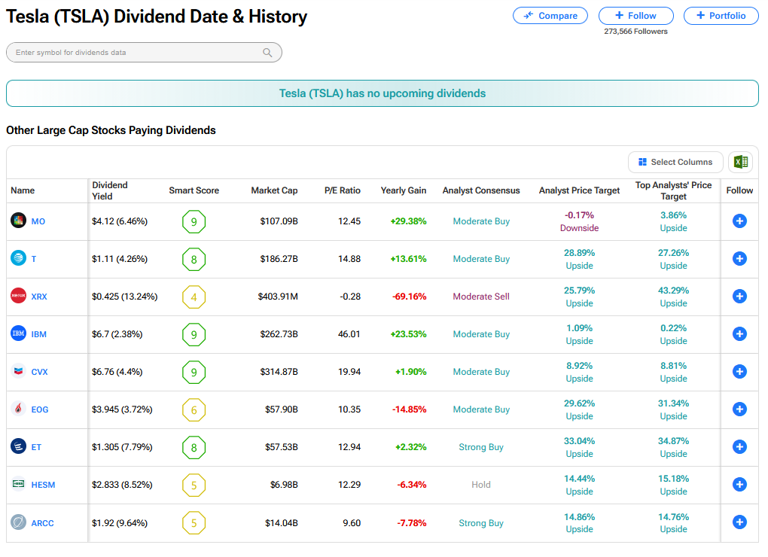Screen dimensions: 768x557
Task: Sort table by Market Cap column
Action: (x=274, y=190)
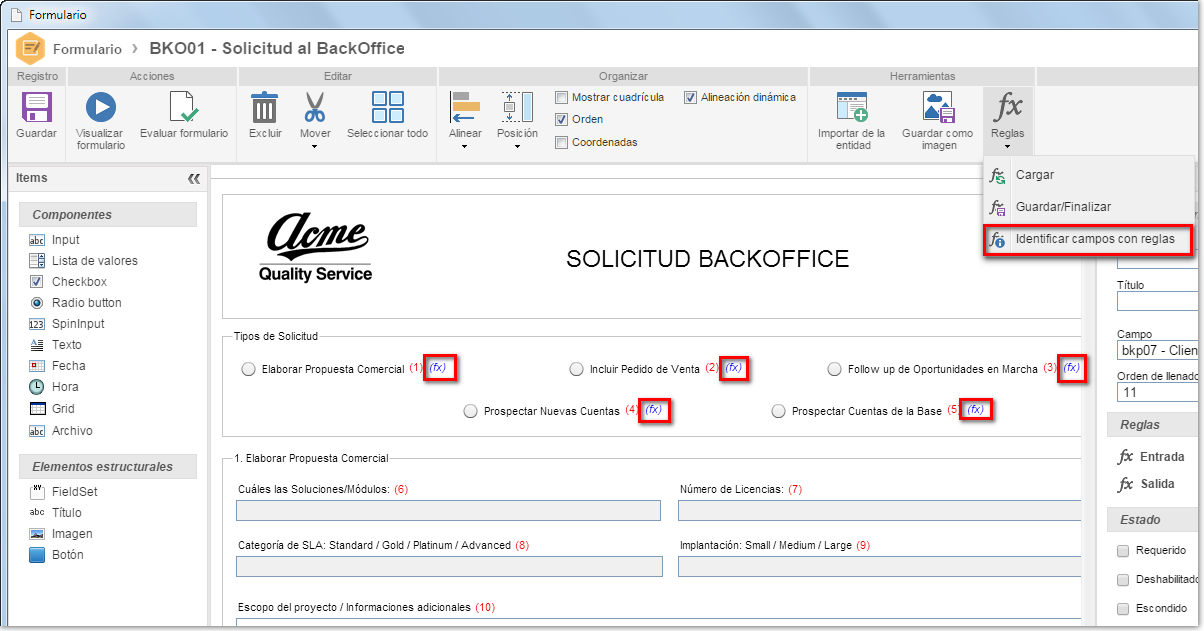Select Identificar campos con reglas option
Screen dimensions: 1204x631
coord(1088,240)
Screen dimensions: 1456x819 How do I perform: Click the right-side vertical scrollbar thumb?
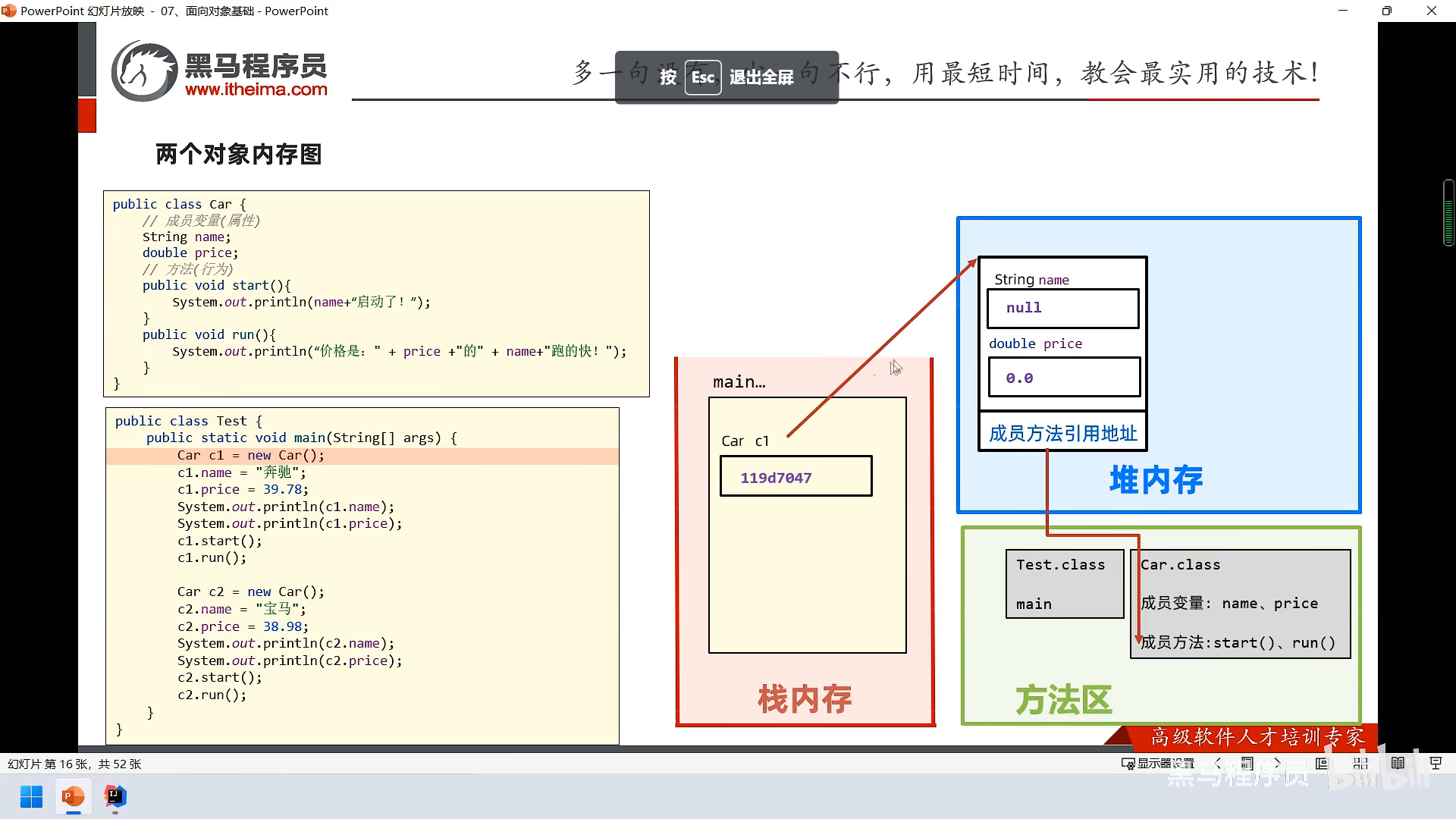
────
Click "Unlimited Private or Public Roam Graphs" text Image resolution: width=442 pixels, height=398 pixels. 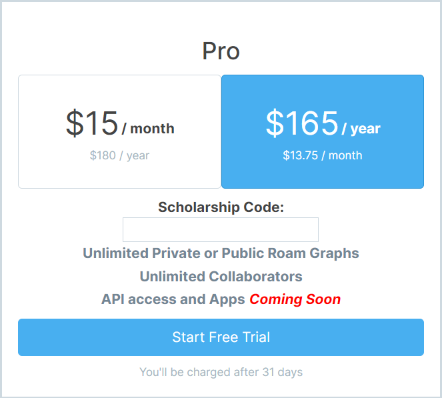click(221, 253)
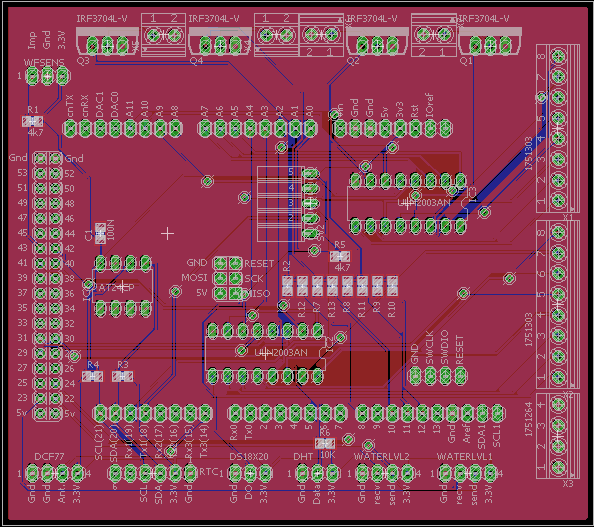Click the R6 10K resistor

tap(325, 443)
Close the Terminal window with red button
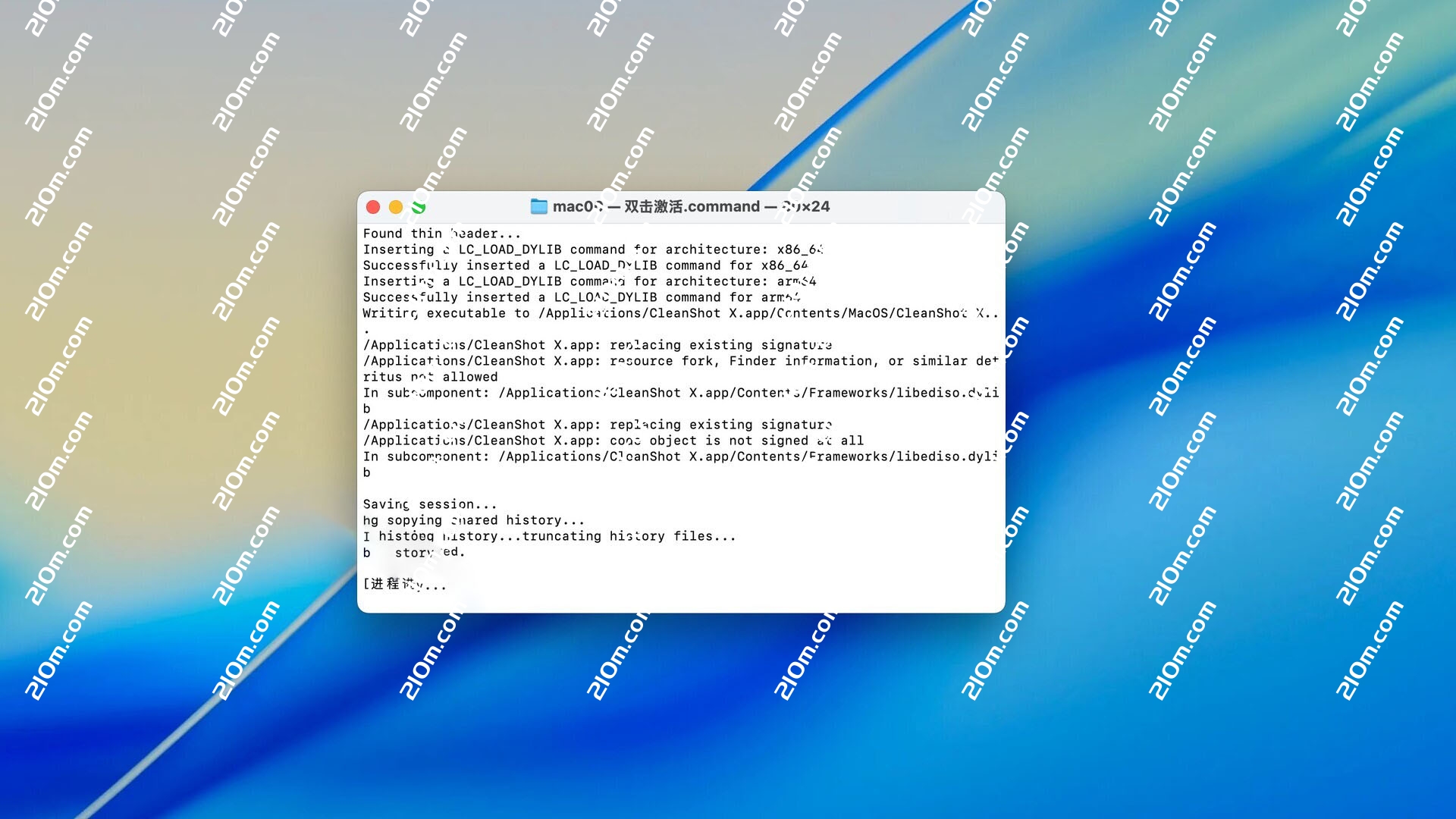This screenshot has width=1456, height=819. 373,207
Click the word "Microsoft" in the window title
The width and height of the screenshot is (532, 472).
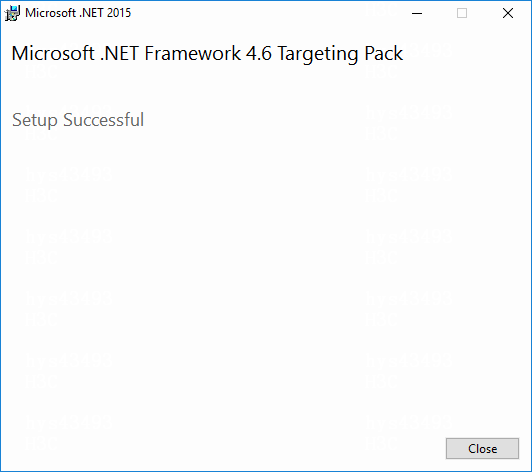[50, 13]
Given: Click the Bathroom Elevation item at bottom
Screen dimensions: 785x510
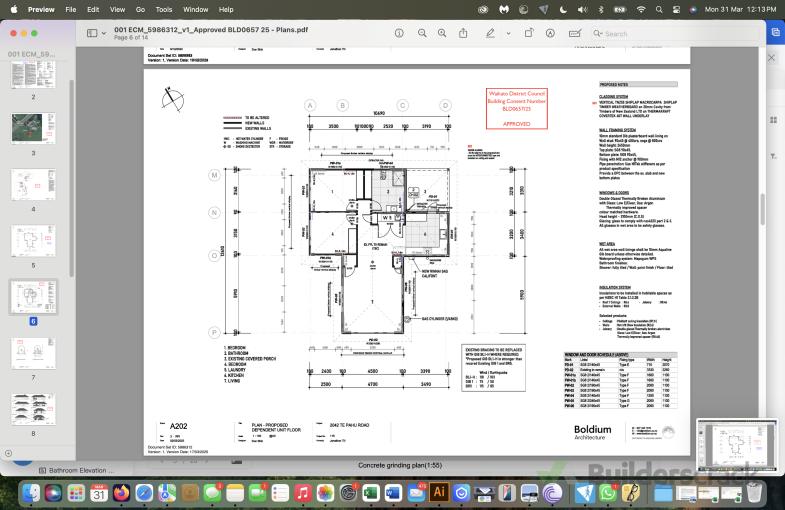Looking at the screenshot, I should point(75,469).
────
PROBLEM STATEMENT> Pull out each line above that contains the word "window" and copy it in full.

EXERCISE RESPONSE>
Close the Terminal window with red button
Click the word "Microsoft" in the window title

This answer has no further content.